To Holders of Registered Notes

(b) In the case of any Registered Notes represented by a global Note, notices shall be deemed to be validly given if delivered to Euroclear, Clearstream, Luxembourg and/or DTC for communication by them to the persons shown in their respective records as having interests therein. Any notice so given will be deemed to have been validly given on the date of such delivery.

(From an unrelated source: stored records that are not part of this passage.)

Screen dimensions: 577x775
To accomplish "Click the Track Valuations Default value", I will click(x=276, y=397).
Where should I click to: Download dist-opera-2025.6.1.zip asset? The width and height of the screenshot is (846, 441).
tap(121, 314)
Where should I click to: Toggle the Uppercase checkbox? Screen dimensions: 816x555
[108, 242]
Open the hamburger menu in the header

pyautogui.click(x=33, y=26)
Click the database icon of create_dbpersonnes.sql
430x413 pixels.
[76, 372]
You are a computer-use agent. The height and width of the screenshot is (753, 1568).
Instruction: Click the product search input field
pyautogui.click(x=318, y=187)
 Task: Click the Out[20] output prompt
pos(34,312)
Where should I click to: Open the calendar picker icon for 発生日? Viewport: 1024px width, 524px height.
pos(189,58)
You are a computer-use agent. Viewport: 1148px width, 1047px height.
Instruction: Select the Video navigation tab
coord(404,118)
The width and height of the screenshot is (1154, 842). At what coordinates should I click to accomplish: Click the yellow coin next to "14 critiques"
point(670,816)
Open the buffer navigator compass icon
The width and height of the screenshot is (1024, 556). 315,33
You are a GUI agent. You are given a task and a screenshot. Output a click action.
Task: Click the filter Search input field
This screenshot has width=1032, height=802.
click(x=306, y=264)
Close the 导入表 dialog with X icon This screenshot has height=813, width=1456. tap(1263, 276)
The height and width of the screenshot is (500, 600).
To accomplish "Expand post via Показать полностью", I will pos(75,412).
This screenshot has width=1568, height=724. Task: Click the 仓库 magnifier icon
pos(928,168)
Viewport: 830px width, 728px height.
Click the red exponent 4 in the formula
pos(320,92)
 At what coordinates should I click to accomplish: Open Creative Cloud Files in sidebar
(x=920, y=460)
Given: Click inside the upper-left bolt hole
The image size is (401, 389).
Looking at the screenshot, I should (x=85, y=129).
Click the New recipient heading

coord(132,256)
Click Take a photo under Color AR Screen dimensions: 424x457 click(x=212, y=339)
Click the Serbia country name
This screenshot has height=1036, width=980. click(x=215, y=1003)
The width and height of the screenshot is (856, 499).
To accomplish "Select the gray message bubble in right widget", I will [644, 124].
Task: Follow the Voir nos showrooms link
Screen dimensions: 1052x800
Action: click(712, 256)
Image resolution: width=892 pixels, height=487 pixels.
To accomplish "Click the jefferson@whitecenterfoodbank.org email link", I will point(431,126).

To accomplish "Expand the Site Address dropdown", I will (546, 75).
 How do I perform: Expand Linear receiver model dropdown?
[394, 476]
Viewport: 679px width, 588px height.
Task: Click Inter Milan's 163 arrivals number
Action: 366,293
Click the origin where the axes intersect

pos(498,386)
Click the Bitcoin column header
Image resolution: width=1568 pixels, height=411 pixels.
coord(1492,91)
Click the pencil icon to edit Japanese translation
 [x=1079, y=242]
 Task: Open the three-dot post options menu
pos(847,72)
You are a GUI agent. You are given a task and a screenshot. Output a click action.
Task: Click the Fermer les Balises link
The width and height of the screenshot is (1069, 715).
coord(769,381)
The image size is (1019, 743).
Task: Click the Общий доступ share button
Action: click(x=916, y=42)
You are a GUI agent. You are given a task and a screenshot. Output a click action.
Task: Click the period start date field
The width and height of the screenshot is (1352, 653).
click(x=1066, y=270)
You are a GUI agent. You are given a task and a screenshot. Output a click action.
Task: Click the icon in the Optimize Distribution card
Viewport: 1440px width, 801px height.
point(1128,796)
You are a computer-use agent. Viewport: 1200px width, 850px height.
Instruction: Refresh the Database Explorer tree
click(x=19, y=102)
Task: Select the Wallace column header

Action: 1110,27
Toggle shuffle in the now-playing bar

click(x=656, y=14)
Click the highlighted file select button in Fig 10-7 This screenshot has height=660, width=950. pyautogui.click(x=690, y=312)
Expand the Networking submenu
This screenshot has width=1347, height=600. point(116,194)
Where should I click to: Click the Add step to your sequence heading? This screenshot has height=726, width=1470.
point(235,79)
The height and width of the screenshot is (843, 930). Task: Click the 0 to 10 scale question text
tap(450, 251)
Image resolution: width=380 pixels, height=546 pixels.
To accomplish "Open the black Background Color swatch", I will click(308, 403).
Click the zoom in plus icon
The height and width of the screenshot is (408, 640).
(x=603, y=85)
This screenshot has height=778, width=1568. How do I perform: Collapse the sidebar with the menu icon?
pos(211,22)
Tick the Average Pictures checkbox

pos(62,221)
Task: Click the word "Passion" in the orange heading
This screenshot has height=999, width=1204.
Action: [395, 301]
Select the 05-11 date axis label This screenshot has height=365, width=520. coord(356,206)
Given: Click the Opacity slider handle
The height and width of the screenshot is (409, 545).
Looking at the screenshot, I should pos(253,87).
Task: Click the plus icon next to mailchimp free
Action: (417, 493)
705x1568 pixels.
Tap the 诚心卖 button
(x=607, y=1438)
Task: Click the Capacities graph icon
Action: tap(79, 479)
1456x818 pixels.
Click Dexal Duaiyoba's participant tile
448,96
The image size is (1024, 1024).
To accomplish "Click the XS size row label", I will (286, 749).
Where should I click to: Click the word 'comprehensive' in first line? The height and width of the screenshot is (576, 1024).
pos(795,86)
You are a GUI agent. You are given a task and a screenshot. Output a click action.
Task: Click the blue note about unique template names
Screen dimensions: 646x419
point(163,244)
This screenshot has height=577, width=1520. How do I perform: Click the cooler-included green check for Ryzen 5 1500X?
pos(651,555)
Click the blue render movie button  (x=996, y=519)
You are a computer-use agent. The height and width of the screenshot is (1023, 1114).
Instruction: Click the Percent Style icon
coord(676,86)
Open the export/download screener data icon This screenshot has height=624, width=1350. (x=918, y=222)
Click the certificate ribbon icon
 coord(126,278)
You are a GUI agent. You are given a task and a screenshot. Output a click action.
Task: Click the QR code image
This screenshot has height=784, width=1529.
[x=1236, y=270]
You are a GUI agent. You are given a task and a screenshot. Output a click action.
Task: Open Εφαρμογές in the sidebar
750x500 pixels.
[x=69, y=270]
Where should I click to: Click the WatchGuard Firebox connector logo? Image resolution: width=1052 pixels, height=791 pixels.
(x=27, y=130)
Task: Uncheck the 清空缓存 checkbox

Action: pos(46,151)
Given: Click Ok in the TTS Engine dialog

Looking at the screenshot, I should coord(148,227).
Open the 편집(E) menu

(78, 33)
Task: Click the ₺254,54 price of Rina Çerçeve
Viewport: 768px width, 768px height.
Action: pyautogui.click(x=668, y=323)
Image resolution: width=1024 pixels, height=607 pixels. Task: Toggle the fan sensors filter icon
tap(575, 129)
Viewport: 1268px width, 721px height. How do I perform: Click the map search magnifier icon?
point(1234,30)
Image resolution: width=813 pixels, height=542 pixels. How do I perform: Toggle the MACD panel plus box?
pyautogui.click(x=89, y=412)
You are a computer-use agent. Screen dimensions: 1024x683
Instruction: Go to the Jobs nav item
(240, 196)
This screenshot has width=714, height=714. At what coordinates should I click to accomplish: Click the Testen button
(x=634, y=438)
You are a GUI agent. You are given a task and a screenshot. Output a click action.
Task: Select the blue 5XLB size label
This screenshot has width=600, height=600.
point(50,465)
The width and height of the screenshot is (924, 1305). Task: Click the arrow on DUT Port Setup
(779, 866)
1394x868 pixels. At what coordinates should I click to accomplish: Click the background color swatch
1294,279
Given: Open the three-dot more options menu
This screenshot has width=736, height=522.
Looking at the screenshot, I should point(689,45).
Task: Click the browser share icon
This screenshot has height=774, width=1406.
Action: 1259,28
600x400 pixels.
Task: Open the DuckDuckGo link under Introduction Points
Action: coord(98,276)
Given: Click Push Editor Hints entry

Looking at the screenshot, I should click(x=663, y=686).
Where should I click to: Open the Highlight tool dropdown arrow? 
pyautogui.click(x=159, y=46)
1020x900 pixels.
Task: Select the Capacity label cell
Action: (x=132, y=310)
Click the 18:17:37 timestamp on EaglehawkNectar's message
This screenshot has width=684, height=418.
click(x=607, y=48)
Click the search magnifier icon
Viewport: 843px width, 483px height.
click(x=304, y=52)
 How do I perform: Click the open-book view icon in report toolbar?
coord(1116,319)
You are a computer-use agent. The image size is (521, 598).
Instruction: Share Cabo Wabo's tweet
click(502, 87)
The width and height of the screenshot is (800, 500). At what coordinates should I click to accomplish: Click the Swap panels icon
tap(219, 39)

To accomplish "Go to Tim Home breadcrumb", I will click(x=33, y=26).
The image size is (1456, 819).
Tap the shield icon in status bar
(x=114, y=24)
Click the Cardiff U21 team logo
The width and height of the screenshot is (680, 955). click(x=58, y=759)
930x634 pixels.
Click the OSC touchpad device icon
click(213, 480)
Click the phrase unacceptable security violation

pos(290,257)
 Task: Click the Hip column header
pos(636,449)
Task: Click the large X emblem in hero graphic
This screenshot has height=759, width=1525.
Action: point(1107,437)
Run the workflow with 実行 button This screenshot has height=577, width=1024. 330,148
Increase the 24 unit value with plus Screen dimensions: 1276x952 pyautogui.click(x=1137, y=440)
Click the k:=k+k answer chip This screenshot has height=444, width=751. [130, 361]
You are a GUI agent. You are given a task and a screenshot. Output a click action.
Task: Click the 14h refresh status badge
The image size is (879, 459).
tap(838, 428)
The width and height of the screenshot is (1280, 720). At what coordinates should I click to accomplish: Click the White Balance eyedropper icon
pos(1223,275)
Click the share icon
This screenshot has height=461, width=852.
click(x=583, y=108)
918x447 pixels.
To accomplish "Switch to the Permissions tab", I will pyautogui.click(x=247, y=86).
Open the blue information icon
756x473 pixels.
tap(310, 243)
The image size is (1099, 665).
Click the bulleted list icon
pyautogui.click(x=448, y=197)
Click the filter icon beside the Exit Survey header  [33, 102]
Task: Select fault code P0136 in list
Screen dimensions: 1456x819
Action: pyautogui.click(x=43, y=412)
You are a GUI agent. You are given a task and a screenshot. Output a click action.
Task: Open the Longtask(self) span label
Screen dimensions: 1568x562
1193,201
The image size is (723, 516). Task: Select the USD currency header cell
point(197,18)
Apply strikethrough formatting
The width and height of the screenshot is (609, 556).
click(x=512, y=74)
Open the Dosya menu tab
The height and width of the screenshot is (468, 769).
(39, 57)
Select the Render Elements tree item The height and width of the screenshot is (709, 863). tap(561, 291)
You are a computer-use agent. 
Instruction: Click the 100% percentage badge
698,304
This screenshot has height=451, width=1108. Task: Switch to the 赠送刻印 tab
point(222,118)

Notices to Holders of Registered Notes will be deemed to be validly given if sent by first class mail to them (or, in the case of joint Holders, to the first-named in the register kept by the Registrar) at their respective addresses as recorded in the register kept by the Registrar, and will be deemed to have been validly given on the fourth Business Day after the date of such mailing and, in addition, for so long as any Registered Notes are listed on a stock exchange or admitted to trading by another relevant authority and the rules of that stock exchange or relevant authority so require, such notice will be published in a daily newspaper of general circulation in the place or places required by those rules or by such other means as required by the relevant stock exchange or relevant authority.

To the Issuer

(c) Notices to the Issuer will be deemed to be validly given if delivered to the Issuer at its official address registered with the Swedish Companies Office from time to time, for the attention of the Head of Group Treasury, and will be deemed to have been validly given at the opening of business on the next day on which the Issuer's principal office is open for business.

16. Further Issues

The Issuer may from time to time without the consent of the Holders of any Notes of any Series create and issue further notes, bonds or debentures having the same terms and conditions as the Notes of such Series in all respects (or in all respects except for the issue date, issue price and the first payment of interest, if any, on them) and so that the same shall be consolidated and form a single series with the Notes of such Series.

17. Currency Indemnity

The currency in which the Notes are denominated or, if different, payable, as specified in the applicable Final Terms (the ''Contractual Currency'') is the sole currency of account and payment for all sums payable by the Issuer in respect of the Notes, including damages. Any amount received or recovered in a currency other than the Contractual Currency (whether as a result of, or of the enforcement of, a judgment or order of a court of any jurisdiction or otherwise) by any Holder of a Note or a Coupon in respect of any sum expressed to be due to it from the Issuer shall only constitute a discharge to the Issuer to the extent of the amount in the Contractual Currency which such Holder is able to purchase with the amount so received or recovered in that other currency on the date of that receipt or recovery (or, if it is not practicable to make that purchase on that date, on the first date on which it is practicable to do so). If that amount is less than the amount in the Contractual Currency expressed to be due to any Holder of a Note or a Coupon in respect of such Note or Coupon the Issuer shall indemnify such Holder against any loss sustained by such Holder as a result. In any event, the Issuer shall indemnify each such Holder against any cost of making such purchase which is reasonably incurred. These indemnities constitute a separate and independent obligation from the Issuer's other obligations, shall give rise to a separate and independent cause of action, shall apply irrespective of any indulgence granted by any Holder of a Note or a Coupon and shall continue in full force and effect despite any judgment, order, claim or proof for a liquidated amount in respect of any sum due in respect of the Notes or any judgment or order. Any such loss aforesaid shall be deemed to constitute a loss suffered by the relevant Holder of a Note or a Coupon and no proof or evidence of any actual loss will be required by the Issuer.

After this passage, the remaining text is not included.